=== Record list ===
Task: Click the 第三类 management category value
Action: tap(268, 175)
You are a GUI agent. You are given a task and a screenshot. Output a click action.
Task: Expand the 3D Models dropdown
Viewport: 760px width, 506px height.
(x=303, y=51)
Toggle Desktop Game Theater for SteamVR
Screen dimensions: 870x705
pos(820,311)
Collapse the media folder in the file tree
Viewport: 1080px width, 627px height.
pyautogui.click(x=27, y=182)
--
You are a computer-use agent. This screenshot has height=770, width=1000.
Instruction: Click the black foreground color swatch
* * *
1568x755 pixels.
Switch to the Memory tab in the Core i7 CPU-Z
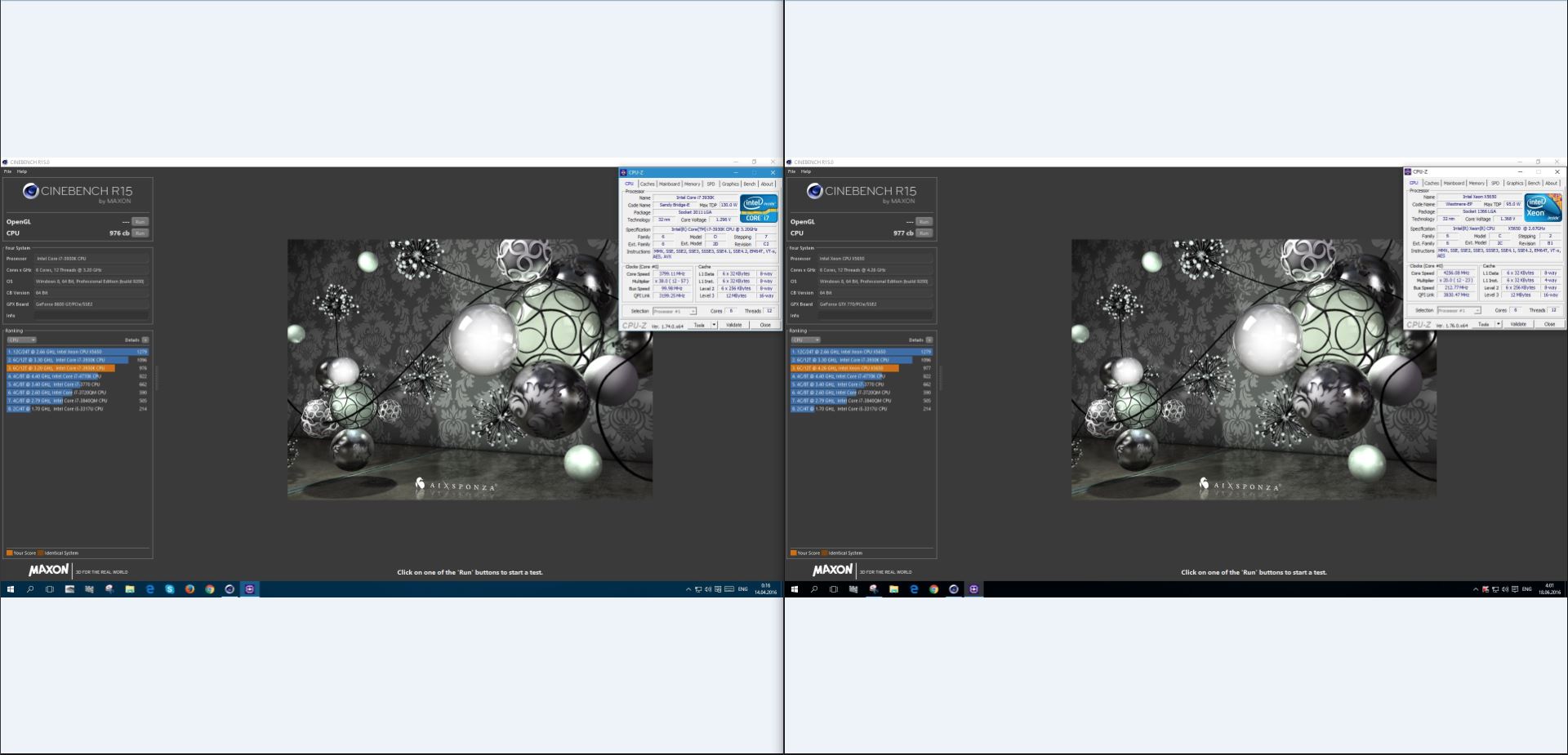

=== Problem to solve ===
Copy the data exactly, starting at the line containing "Task: Click the 第三类 management category value" and ending at the line containing "pyautogui.click(x=27, y=182)", with both of those lines included.

=== Right answer ===
Task: Click the 第三类 management category value
Action: tap(268, 175)
You are a GUI agent. You are given a task and a screenshot. Output a click action.
Task: Expand the 3D Models dropdown
Viewport: 760px width, 506px height.
(x=303, y=51)
Toggle Desktop Game Theater for SteamVR
Screen dimensions: 870x705
pos(820,311)
Collapse the media folder in the file tree
Viewport: 1080px width, 627px height.
pyautogui.click(x=27, y=182)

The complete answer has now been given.